Activity:
Once you have read the listing, retype all of it exactly.

Input data:
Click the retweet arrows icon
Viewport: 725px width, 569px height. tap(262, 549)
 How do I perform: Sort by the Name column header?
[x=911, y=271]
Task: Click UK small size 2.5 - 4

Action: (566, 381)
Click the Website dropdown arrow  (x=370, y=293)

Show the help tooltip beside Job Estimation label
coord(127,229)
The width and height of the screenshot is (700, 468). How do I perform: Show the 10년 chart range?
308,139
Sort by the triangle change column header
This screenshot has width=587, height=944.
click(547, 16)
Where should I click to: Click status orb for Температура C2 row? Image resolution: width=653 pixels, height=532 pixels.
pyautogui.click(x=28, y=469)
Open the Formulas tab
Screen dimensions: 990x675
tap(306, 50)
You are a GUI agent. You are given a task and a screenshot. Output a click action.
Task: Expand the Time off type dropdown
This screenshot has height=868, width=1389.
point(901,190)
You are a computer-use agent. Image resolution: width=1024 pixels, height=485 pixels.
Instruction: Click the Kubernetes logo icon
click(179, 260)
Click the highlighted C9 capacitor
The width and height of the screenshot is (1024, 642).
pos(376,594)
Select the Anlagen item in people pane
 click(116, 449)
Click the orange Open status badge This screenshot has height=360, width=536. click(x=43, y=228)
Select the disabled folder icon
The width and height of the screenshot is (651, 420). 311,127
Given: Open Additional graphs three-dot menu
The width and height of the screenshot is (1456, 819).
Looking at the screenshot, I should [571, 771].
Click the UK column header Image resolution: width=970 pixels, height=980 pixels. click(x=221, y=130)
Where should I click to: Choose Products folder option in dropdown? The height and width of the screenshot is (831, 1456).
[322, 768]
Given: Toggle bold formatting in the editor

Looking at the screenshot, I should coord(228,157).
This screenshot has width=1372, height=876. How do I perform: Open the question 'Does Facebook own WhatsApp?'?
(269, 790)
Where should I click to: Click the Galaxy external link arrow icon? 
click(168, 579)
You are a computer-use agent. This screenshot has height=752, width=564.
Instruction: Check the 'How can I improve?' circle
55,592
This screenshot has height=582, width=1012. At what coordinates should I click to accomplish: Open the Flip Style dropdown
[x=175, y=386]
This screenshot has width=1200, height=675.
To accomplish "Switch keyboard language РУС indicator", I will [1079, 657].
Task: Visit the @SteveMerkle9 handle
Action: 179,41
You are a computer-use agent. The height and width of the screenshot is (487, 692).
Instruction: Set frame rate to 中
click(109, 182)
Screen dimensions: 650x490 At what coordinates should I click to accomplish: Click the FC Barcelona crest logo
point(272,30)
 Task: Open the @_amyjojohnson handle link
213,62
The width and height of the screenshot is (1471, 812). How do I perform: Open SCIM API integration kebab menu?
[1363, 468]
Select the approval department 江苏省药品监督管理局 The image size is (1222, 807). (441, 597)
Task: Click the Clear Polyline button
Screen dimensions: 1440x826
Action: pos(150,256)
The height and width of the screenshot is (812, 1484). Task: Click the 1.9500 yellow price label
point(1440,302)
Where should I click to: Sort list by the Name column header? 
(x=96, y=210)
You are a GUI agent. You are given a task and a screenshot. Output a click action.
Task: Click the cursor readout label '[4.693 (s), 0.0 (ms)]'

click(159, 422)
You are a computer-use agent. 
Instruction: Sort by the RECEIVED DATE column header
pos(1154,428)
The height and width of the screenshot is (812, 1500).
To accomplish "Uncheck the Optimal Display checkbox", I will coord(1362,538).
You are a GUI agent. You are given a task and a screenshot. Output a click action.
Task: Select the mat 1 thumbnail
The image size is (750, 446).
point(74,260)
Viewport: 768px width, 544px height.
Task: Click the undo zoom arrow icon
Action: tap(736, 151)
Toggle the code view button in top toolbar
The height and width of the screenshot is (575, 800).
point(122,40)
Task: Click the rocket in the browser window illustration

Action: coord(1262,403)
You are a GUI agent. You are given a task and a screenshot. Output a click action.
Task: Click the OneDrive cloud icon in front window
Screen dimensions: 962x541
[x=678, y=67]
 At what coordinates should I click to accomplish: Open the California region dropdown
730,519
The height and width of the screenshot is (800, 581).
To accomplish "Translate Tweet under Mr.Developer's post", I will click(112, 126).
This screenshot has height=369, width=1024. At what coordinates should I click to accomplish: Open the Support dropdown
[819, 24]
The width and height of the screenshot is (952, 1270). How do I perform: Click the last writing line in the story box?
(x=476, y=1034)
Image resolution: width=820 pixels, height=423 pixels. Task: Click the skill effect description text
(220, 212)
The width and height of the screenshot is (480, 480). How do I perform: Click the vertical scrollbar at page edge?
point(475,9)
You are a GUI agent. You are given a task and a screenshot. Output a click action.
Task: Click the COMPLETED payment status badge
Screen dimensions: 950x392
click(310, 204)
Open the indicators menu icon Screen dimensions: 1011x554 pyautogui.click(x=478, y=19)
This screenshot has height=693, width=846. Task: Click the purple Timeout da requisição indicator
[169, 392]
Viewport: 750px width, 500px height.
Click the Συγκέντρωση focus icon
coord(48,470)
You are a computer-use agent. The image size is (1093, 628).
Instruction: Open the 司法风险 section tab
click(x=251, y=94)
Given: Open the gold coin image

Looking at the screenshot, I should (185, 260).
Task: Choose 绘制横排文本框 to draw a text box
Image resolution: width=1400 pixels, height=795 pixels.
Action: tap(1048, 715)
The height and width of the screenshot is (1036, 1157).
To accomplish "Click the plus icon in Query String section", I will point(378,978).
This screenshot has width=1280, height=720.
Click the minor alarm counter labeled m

Solution to the problem:
Click the retweet arrows icon
Viewport: 725px width, 569px height. tap(262, 549)
 How do I perform: Sort by the Name column header?
[x=911, y=271]
Task: Click UK small size 2.5 - 4

Action: (566, 381)
Click the Website dropdown arrow  (x=370, y=293)

Show the help tooltip beside Job Estimation label
coord(127,229)
The width and height of the screenshot is (700, 468). How do I perform: Show the 10년 chart range?
308,139
Sort by the triangle change column header
This screenshot has width=587, height=944.
click(547, 16)
Where should I click to: Click status orb for Температура C2 row? Image resolution: width=653 pixels, height=532 pixels.
pyautogui.click(x=28, y=469)
Open the Formulas tab
Screen dimensions: 990x675
tap(306, 50)
You are a GUI agent. You are given a task and a screenshot. Output a click action.
Task: Expand the Time off type dropdown
This screenshot has height=868, width=1389.
point(901,190)
You are a computer-use agent. Image resolution: width=1024 pixels, height=485 pixels.
Instruction: Click the Kubernetes logo icon
click(179, 260)
Click the highlighted C9 capacitor
The width and height of the screenshot is (1024, 642).
pos(376,594)
Select the Anlagen item in people pane
 click(116, 449)
Click the orange Open status badge This screenshot has height=360, width=536. click(x=43, y=228)
Select the disabled folder icon
The width and height of the screenshot is (651, 420). 311,127
Given: Open Additional graphs three-dot menu
The width and height of the screenshot is (1456, 819).
Looking at the screenshot, I should [571, 771].
Click the UK column header Image resolution: width=970 pixels, height=980 pixels. click(x=221, y=130)
Where should I click to: Choose Products folder option in dropdown? The height and width of the screenshot is (831, 1456).
[322, 768]
Given: Toggle bold formatting in the editor

Looking at the screenshot, I should coord(228,157).
This screenshot has width=1372, height=876. How do I perform: Open the question 'Does Facebook own WhatsApp?'?
(269, 790)
Where should I click to: Click the Galaxy external link arrow icon? 
click(168, 579)
You are a computer-use agent. This screenshot has height=752, width=564.
Instruction: Check the 'How can I improve?' circle
55,592
This screenshot has height=582, width=1012. At what coordinates should I click to accomplish: Open the Flip Style dropdown
[x=175, y=386]
This screenshot has width=1200, height=675.
To accomplish "Switch keyboard language РУС indicator", I will [1079, 657].
Task: Visit the @SteveMerkle9 handle
Action: 179,41
You are a computer-use agent. The height and width of the screenshot is (487, 692).
Instruction: Set frame rate to 中
click(109, 182)
Screen dimensions: 650x490 At what coordinates should I click to accomplish: Click the FC Barcelona crest logo
point(272,30)
 Task: Open the @_amyjojohnson handle link
213,62
The width and height of the screenshot is (1471, 812). How do I perform: Open SCIM API integration kebab menu?
[1363, 468]
Select the approval department 江苏省药品监督管理局 The image size is (1222, 807). (441, 597)
Task: Click the Clear Polyline button
Screen dimensions: 1440x826
Action: pos(150,256)
The height and width of the screenshot is (812, 1484). Task: Click the 1.9500 yellow price label
point(1440,302)
Where should I click to: Sort list by the Name column header? 
(x=96, y=210)
You are a GUI agent. You are given a task and a screenshot. Output a click action.
Task: Click the cursor readout label '[4.693 (s), 0.0 (ms)]'

click(159, 422)
You are a computer-use agent. 
Instruction: Sort by the RECEIVED DATE column header
pos(1154,428)
The height and width of the screenshot is (812, 1500).
To accomplish "Uncheck the Optimal Display checkbox", I will coord(1362,538).
You are a GUI agent. You are given a task and a screenshot. Output a click action.
Task: Select the mat 1 thumbnail
The image size is (750, 446).
point(74,260)
Viewport: 768px width, 544px height.
Task: Click the undo zoom arrow icon
Action: tap(736, 151)
Toggle the code view button in top toolbar
The height and width of the screenshot is (575, 800).
point(122,40)
Task: Click the rocket in the browser window illustration

Action: coord(1262,403)
You are a GUI agent. You are given a task and a screenshot. Output a click action.
Task: Click the OneDrive cloud icon in front window
Screen dimensions: 962x541
[x=678, y=67]
 At what coordinates should I click to accomplish: Open the California region dropdown
730,519
The height and width of the screenshot is (800, 581).
To accomplish "Translate Tweet under Mr.Developer's post", I will click(112, 126).
This screenshot has height=369, width=1024. At what coordinates should I click to accomplish: Open the Support dropdown
[819, 24]
The width and height of the screenshot is (952, 1270). How do I perform: Click the last writing line in the story box?
(x=476, y=1034)
Image resolution: width=820 pixels, height=423 pixels. Task: Click the skill effect description text
(220, 212)
The width and height of the screenshot is (480, 480). How do I perform: Click the vertical scrollbar at page edge?
point(475,9)
You are a GUI agent. You are given a task and a screenshot. Output a click action.
Task: Click the COMPLETED payment status badge
Screen dimensions: 950x392
click(310, 204)
Open the indicators menu icon Screen dimensions: 1011x554 pyautogui.click(x=478, y=19)
This screenshot has height=693, width=846. Task: Click the purple Timeout da requisição indicator
[169, 392]
Viewport: 750px width, 500px height.
Click the Συγκέντρωση focus icon
coord(48,470)
You are a computer-use agent. The image size is (1093, 628).
Instruction: Open the 司法风险 section tab
click(x=251, y=94)
Given: Open the gold coin image

Looking at the screenshot, I should (185, 260).
Task: Choose 绘制横排文本框 to draw a text box
Image resolution: width=1400 pixels, height=795 pixels.
Action: tap(1048, 715)
The height and width of the screenshot is (1036, 1157).
To accomplish "Click the plus icon in Query String section", I will point(378,978).
This screenshot has width=1280, height=720.
Click the minor alarm counter labeled m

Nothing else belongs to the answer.